Minor changes in performance
Minor or other changes to our service or delivery obligations that are reasonable for our customers shall be deemed approved. This applies in particular to deviations caused by the object.
The customer must check the conformity of the services of Limbeck with the contract at the time of performance or handover and must notify Limbeck of any defects in writing without delay, at the latest within two days (date of receipt in advance by fax). If the immediate notification of defects is not made, the service is considered approved. With regard to the approved service, warranty claims, claims for damages and the challenge of errors are excluded.
The existence of a defect does not entitle the customer to remedy the defect himself or have it remedied by a third party, but the customer must give Limbeck the opportunity for improvement within a reasonable period of time.
The warranty period is six months and begins with the time of performance or handover.
Warranty claims of the customer must be asserted in court within the warranty period, unless they are acknowledged by Limbeck in writing.
Limitation of liability
Limbeck is only liable for damages caused by gross negligence or intent; otherwise liability is excluded. Liability for loss of profit, immaterial damage, consequential damage of all kinds and claims of third parties is also excluded in cases of gross negligence. All claim prerequisites, in particular also at least gross negligence on the part of Limbeck, must be proven by the customer.
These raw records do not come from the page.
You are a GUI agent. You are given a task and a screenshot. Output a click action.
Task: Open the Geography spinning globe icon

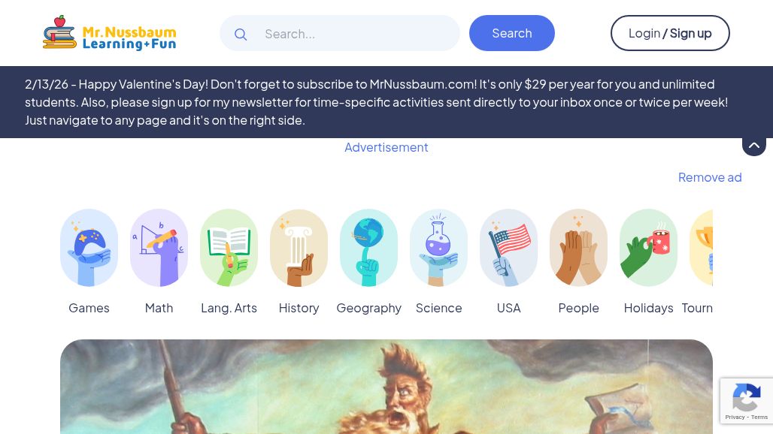click(x=368, y=248)
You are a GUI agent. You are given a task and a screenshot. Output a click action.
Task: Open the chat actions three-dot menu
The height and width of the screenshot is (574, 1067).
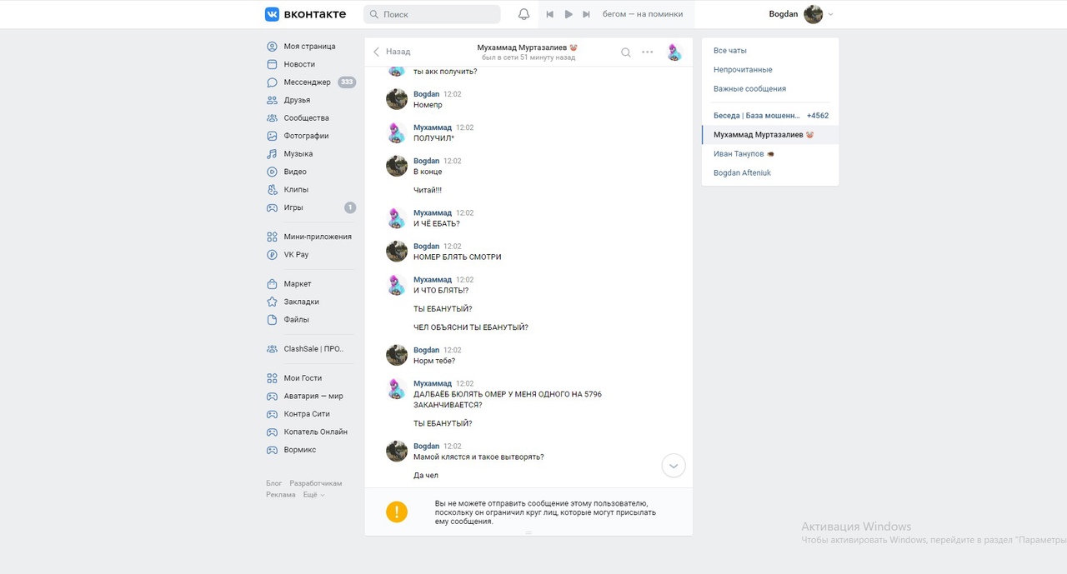[648, 52]
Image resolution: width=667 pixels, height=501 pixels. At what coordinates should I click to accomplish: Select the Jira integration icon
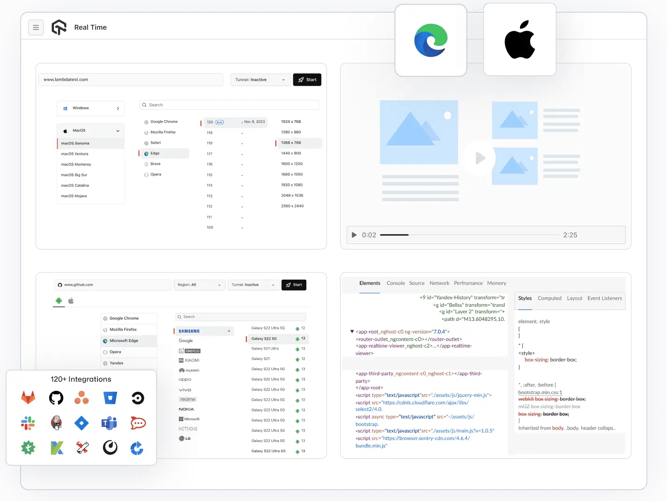pos(82,423)
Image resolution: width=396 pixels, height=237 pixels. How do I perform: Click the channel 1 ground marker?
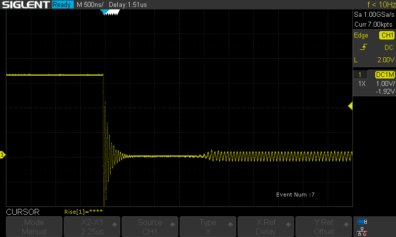coord(2,155)
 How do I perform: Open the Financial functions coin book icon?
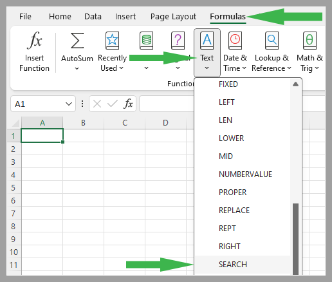tap(146, 41)
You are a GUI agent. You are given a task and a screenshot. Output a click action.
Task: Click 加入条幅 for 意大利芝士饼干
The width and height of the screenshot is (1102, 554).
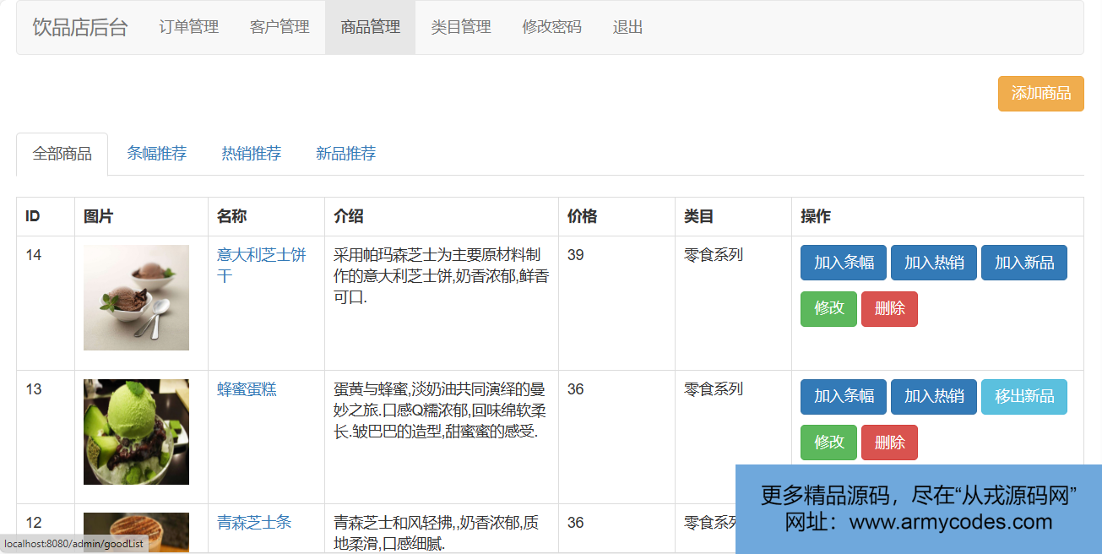point(843,263)

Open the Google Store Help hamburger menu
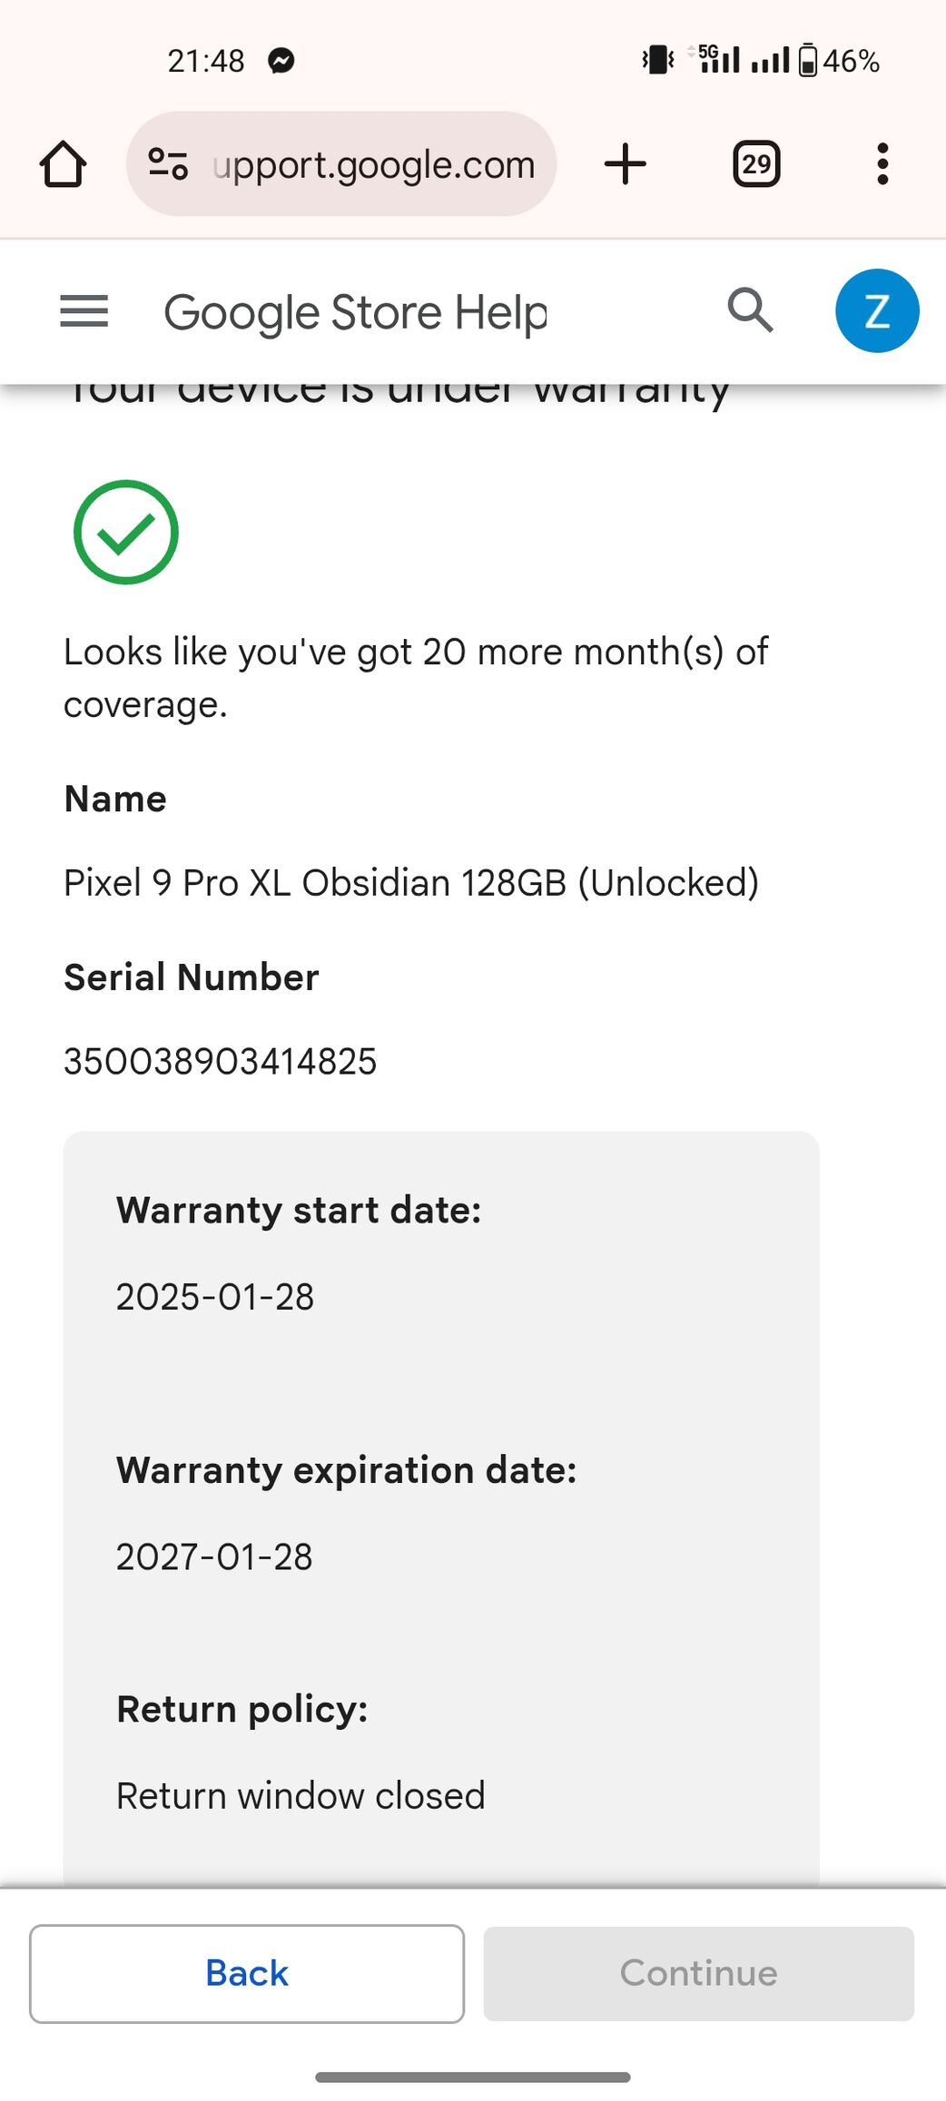84,311
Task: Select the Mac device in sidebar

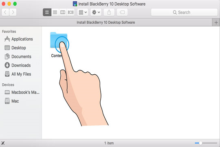Action: pos(12,101)
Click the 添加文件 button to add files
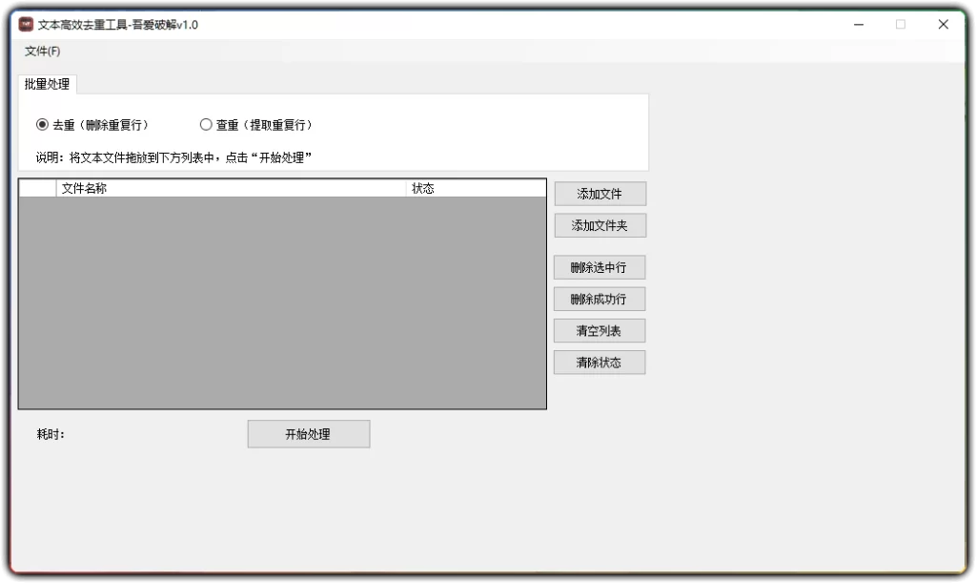Image resolution: width=976 pixels, height=583 pixels. click(600, 193)
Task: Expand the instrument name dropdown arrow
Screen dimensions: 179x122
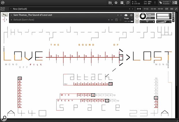Action: (x=11, y=15)
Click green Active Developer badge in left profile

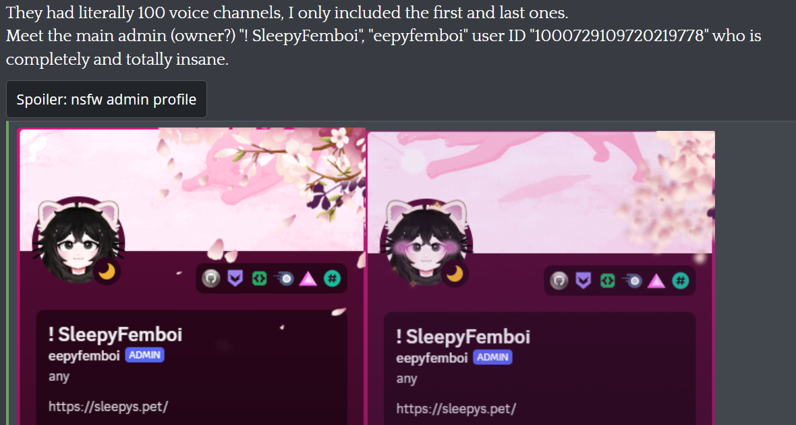coord(259,278)
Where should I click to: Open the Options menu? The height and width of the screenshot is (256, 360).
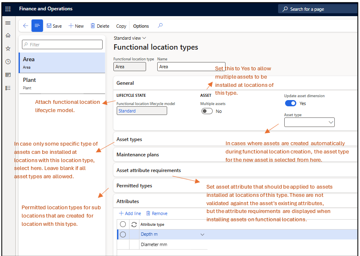point(141,26)
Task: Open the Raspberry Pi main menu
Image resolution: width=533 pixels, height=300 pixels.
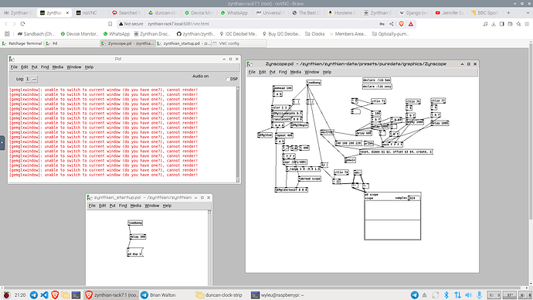Action: click(6, 295)
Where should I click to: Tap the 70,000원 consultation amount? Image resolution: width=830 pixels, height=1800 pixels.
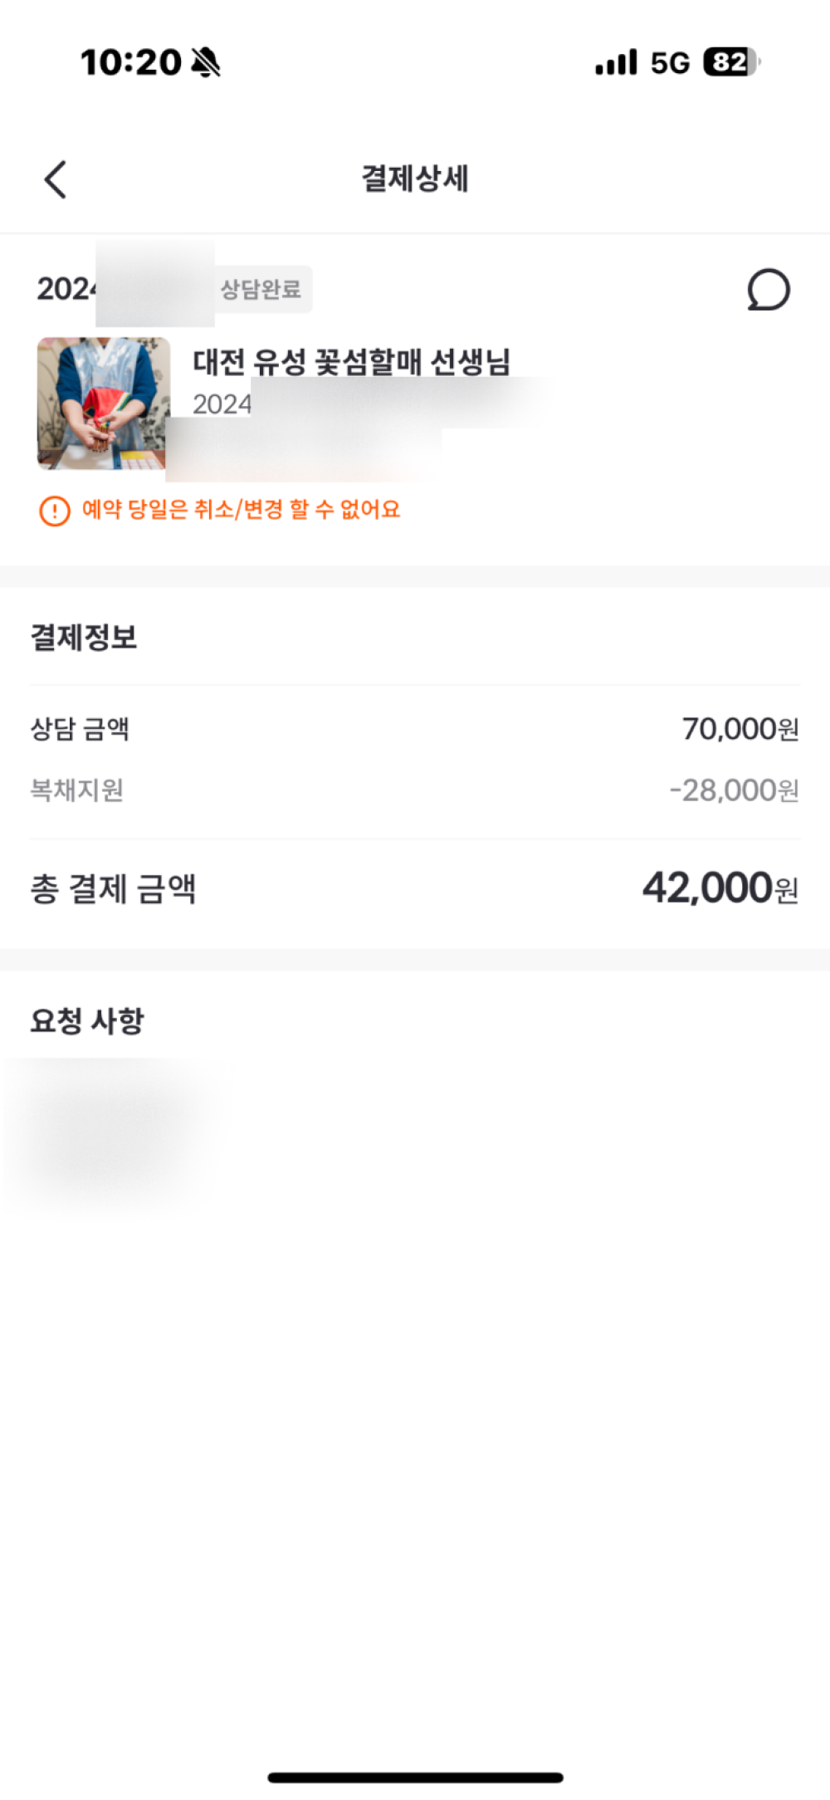pos(740,729)
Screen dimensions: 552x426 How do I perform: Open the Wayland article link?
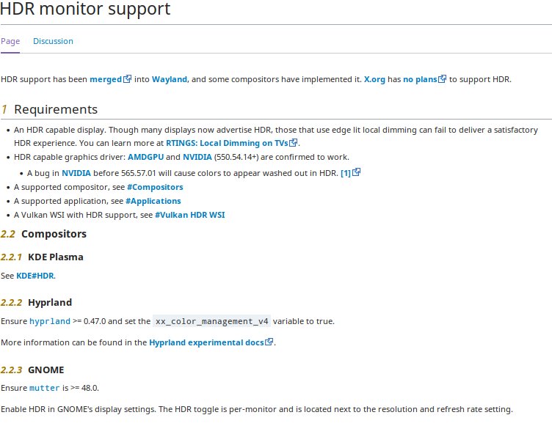[x=170, y=79]
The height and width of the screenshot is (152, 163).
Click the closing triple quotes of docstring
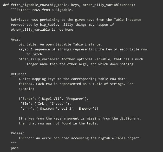14,142
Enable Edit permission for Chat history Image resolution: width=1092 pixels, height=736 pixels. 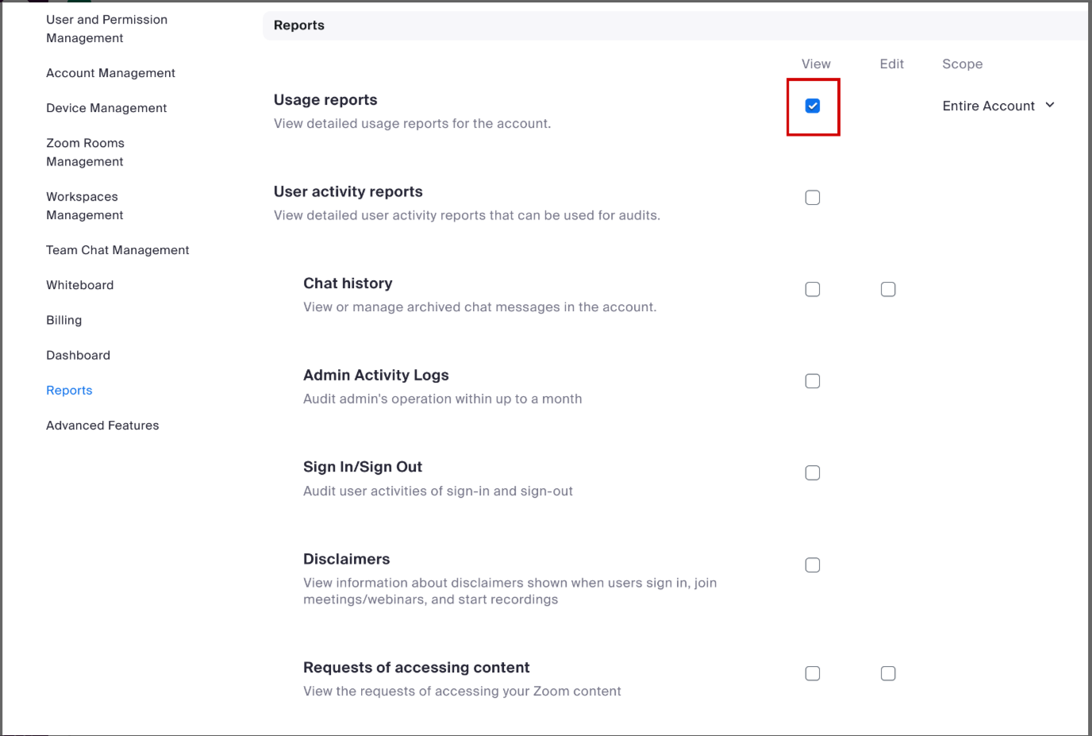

Claims for damages against Limbeck become statute-barred within six months from knowledge of the damage and the damaging party.
Limbeck is only liable for its own contents of its website. Insofar as Limbeck provides access to other websites by means of links, Limbeck is not responsible for the external content contained therein. Limbeck does not adopt these external contents as its own. If Limbeck receives notification of illegal content on external websites, Limbeck will immediately block access to these sites.
In the event of a justified complaint, the customer is not entitled to withhold the entire gross invoice amount, but only a reasonable part thereof, except in cases of rescission.
Applicable law, severability clause
Austrian substantive law applies to the business relationship and to all contracts and mutual claims between Limbeck and its customers. The application of the UN Convention on Contracts for the International Sale of Goods and the referral norms is excluded. The contract language is German.
The ineffectiveness or uselessness of individual provisions of these terms and conditions does not affect the effectiveness or feasibility of the remaining provisions. In place of the unenforceable provision, a valid or enforceable provision which comes as close as possible to the invalid or unenforceable provision in economic terms shall be deemed agreed.
The parties to the contract agree to the jurisdiction of the Austrian domestic courts as place of jurisdiction for all disputes arising from or in connection with this contract.
For all disputes arising out of or in connection with this contract, the court which is competent for proceedings between the parties in dispute and locally competent for the 1st district of Vienna shall have jurisdiction. Limbeck reserves the right, however, to bring an action against the customer also at his general place of jurisdiction.
Data protection, change of address, copyright
The customer gives his consent that the personal data contained in the sales contract may be stored and processed automatically by Limbeck in fulfilment of this contract and may be used for advertising and market research purposes.
The customer is obliged to inform Limbeck of changes of his residential or business address as long as the legal transaction which is the subject of the contract is not completely fulfilled by both parties. If the notification is omitted, declarations are also considered received if they are sent to the last known address.
The customer does not receive any rights of use or exploitation of any kind for plans, sketches or other technical documents as well as samples, catalogs, brochures, illustrations and the like provided by Limbeck.